Simon Wills (born 3 October 1976 in Auckland, New Zealand) is a former racing driver who currently runs a graphic design business.

Racing career

Formula cars
Wills finished runner up in the 1995 New Zealand Formula Ford Championship.  He had gained a large lead in the series, but left the championship two races early to attempt to launch a career in Europe. He won Class B of the British Formula 3 Championship in 1996. However, he didn't have the finances to continue his career in Europe and decided to focus on racing in Australia and New Zealand.

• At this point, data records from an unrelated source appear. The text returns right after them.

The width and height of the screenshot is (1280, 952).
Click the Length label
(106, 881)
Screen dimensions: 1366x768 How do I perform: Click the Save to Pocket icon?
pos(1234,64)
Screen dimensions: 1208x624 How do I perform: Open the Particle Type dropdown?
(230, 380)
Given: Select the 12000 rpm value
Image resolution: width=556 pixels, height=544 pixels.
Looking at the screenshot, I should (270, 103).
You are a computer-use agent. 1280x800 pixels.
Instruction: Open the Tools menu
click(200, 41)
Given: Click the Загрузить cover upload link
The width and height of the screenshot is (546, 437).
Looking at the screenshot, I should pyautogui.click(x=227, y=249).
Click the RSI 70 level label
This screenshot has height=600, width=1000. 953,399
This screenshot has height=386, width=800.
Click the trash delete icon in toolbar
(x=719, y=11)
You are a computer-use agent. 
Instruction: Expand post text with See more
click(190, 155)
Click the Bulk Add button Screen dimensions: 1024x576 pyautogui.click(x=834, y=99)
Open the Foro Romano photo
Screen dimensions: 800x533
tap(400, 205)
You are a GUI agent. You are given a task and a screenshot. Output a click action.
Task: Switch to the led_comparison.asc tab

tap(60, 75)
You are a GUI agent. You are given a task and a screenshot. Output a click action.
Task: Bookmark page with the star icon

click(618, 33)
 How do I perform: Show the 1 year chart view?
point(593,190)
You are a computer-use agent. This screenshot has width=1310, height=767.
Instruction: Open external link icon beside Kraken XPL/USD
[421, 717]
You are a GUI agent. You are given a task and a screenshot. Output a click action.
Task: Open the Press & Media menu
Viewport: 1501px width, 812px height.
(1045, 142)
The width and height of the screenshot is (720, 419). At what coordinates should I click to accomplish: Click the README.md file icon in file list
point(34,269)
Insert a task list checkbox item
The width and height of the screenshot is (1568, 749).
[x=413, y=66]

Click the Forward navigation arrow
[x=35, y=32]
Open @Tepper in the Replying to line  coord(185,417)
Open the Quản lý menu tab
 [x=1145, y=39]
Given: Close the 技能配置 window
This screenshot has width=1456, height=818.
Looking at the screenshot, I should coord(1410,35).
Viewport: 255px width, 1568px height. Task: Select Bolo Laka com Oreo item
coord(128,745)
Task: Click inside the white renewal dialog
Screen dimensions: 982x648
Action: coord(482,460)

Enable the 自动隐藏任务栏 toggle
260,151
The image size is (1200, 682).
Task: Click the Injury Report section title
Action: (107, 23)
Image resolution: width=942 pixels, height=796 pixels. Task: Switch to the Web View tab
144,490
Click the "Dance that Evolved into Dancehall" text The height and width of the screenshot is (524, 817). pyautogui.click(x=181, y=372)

Wills won the 1998 and 1999 New Zealand Grands Prix. He was the Australian Drivers' Champion (Formula Holden) in both 1999 and 2000, and New Zealand Gold Star Champion for 1998 and 1999, including winning the 1999 Tasman Cup. He also holds, or has held, the outright lap record at several tracks, including the Phillip Island Grand Prix Circuit, Hidden Valley Raceway, Pukekohe Park Raceway, Manfeild Autocourse, Canberra Street Circuit and Queensland Raceway, which were all set in a Reynard 94D.

Touring cars
Wills won the Konica V8 Supercar Series in 2001. In the main V8 Supercar series, he also competed in nine Bathurst 1000s, debuting with Gibson Motorsport in 1998, and finishing in 2007 with Brad Jones Racing. Wills also held the lap record of the Mount Panorama Circuit in Bathurst between the 2001 and 2002 races, having set the lap record during the 2001 Bathurst 1000. Following Bathurst in 2001, Wills completed the remaining rounds in the 2001 season with Briggs Motor Sport, and then drove full-time from 2003 to 2005 with Team Dynamik. In 2007, he drove the bulk of the rounds with Brad Jones Racing after team owner and lead driver Brad Jones retired mid-season.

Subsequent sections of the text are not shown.